I bitched and moaned. Waxed and waned. Do I choose the hard thing or the easy one? Do I stay true to my word, or do I bail on myself? In my dreams I am beholden to no one, not even myself. Sometimes I crave that.
But I also crave growth (and am very neurotic). So I spent 8 frigid miles thinking about what it means to build a habit and why I am so obsessed with it.
It takes anywhere from 18 to 254 days (66 on average) to build a new habit. A cue or trigger must be identified, some routine established, some reward given, a feedback loop created. Repeat, repeat, repeat. It sounds formulaic, plug-and-chug.
But I see habit-building as something more. A boxing match between lizard brain and enlightenment. A marriage between the conscious and subconscious. Bridging what is and what could be, it is pregnant with promise. And like pregnancy, it is not pretty. There is no glamour in daily purging.
What catalyzes the birth of a new habit? The death of an old one? What sees one through? A good habit demands a pound of flesh. The patience of a woodsmith sanding oak, the focus of a pastry chef laminating. Clear-eyed discipline in spades. I want to distill the ingredients of habit-creation soup. Create it at will. Drink, drink, drink.
I yearn to know more and dread falling behind. I’m constantly trying to recreate myself, even though it’s not so cool to be so desperately eager, so baldly earnest.
I was 8 when I wrote my first story. It was handwritten, held together by a pink binder, plastic cover doodled over in chunky marker, Christi’s Notes. At recess, encircled by a cluster of friends, I sat atop a rubber-coated picnic table and read stories pulled straight from my imagination and JK Rowling’s. The power I held, the magic! I was intoxicated as a third grader could be.
At 10 I got my first laptop. An 11 inch Acer, slow as hell, loud as a hummer, perfect. I hid under the covers typing at night. Got caught. Migrated to the closet and buried myself under laundry to stifle the sound, paranoia intensifying the thrill. I wrote and wrote and wrote, tens of thousands of words, story after story. One grew to be almost 200 pages long. The laptop broke.
When asked about my dream job as a kid, I always said writer. I am 25 now, graduate of a “medium-sized liberal arts college” and a recovering consultant working at a fintech startup. I love my job. But I’m not a writer.
That hasn’t stopped me from writing shitty poems when I’m down, stashing words in a secret Google Drive full of essays, musings, fiction, nonfiction, the novel I tried and failed to write, my exploding journal. Last year, I challenged myself to write 1000 words a day.
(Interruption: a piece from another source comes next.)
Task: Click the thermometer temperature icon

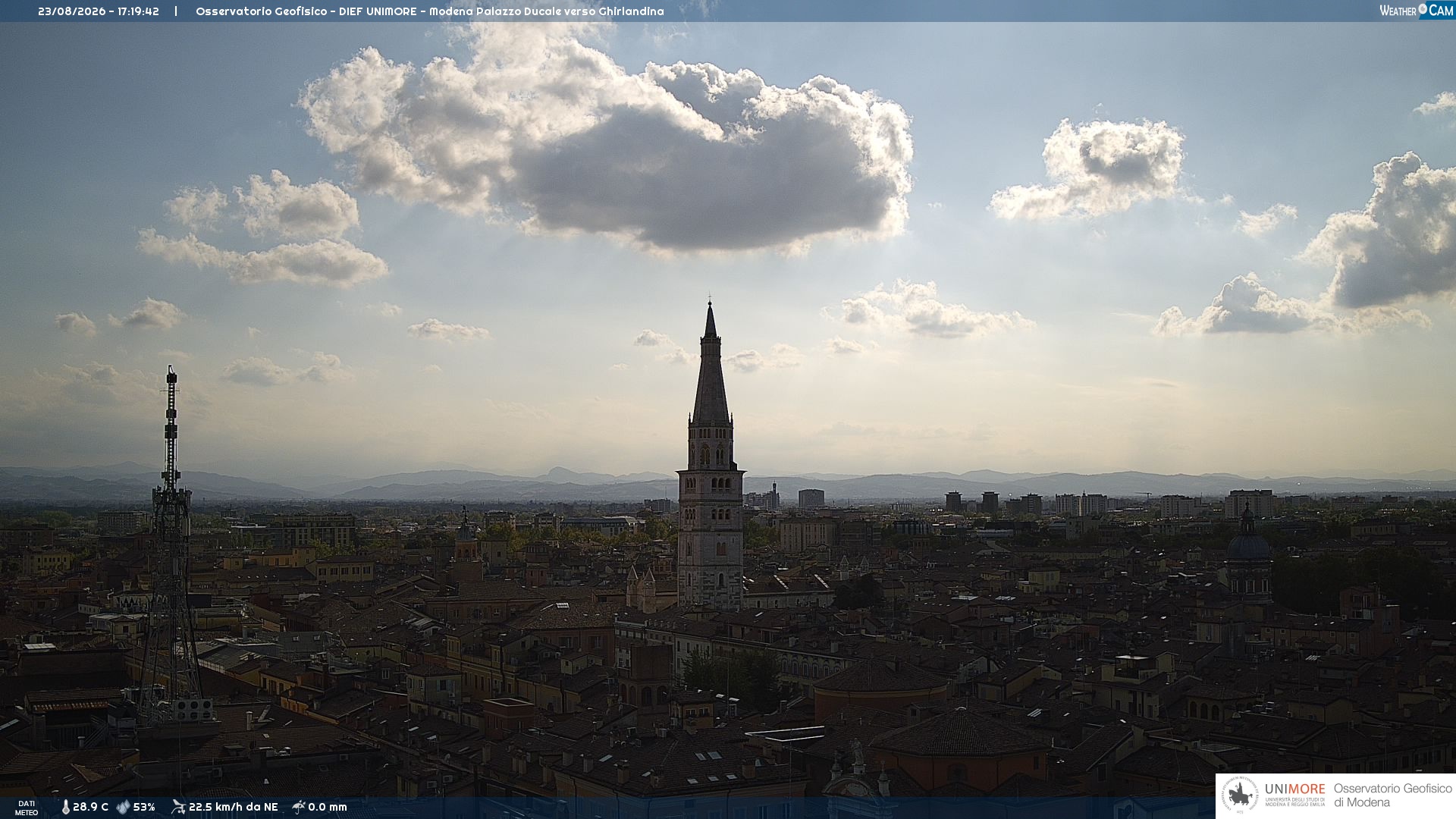Action: (x=65, y=808)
I averaged probably 600, which I’ll take.
This year my challenge is to share it.
I am self-conscious about many things, but few things more than my writing. Writing just 200 good words feels harder than climbing Camelback Mountain. And publishing them? That’s like having bad nudes leaked.
I know I have no chill. I can’t stand myself either. But I want to improve. To develop skill, question my beliefs, learn through writing. I want to connect through writing, to elucidate my inner world and invite a conversation with yours. I want to share writing worthy of public consumption. I want to build this habit free of judgement from myself. Posting weekly on this substack is how I plan to begin.
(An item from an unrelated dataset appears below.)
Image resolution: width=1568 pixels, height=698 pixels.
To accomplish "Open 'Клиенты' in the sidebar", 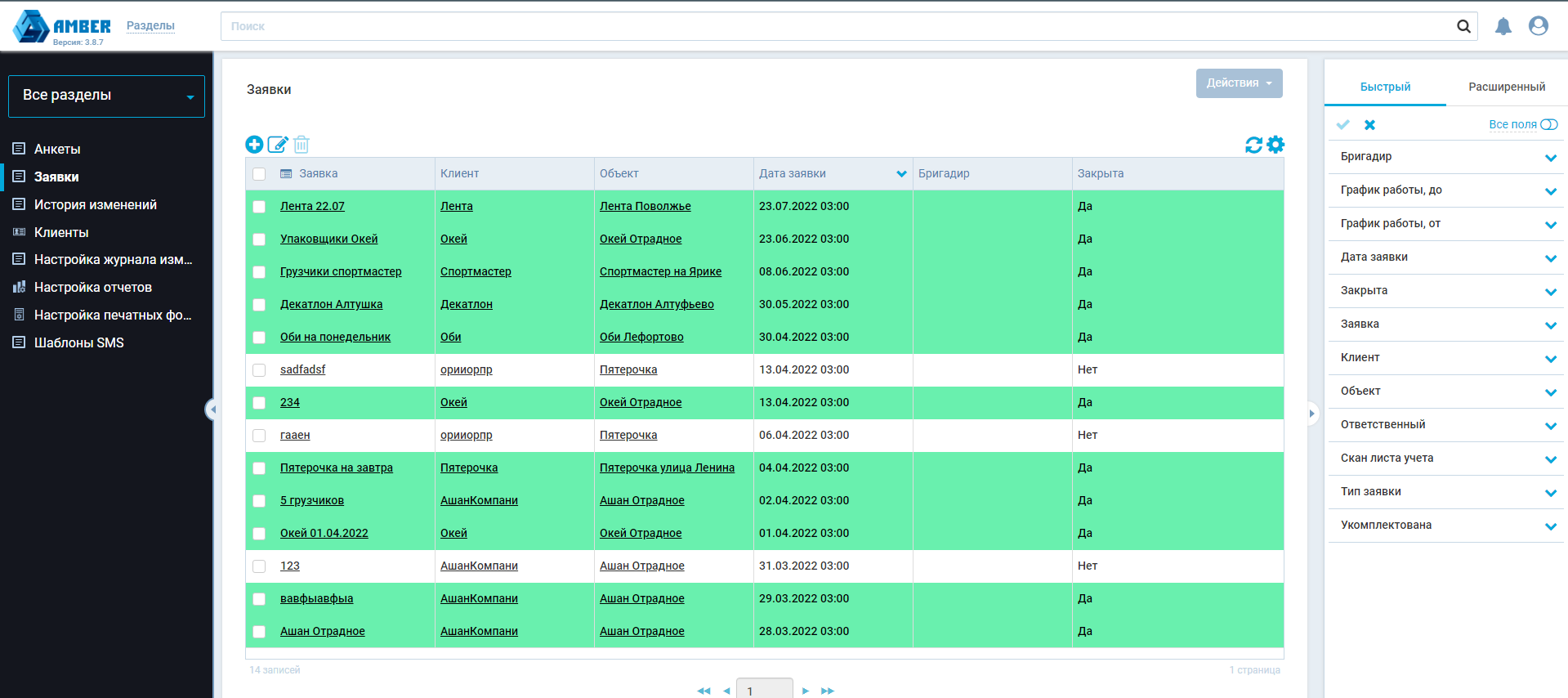I will [61, 233].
I am a yapper at heart and a romantic. I want to explore the depth with which humans can feel. The appeal of endurance sports for the perfectionist, the danger of it. Being nontechnical in a technical space. Why people love guessing birth order. Why every kid should do speech and debate. The revenge of introversion. Why everyone should cry in public, why dating apps are romantic, why people with the upper hand in situationships are morally obligated to abdicate their power. How we will know what to believe when AI finally takes over. The mental illness of having a crush. “Fuck it we ball” as a cultural artifact.
Today is day one of sharing what I’ve been storing in my pockets. Of seeking strong opinions to hold loosely.
Habit-building made me who I am today. I only hope it will make me who I want to become.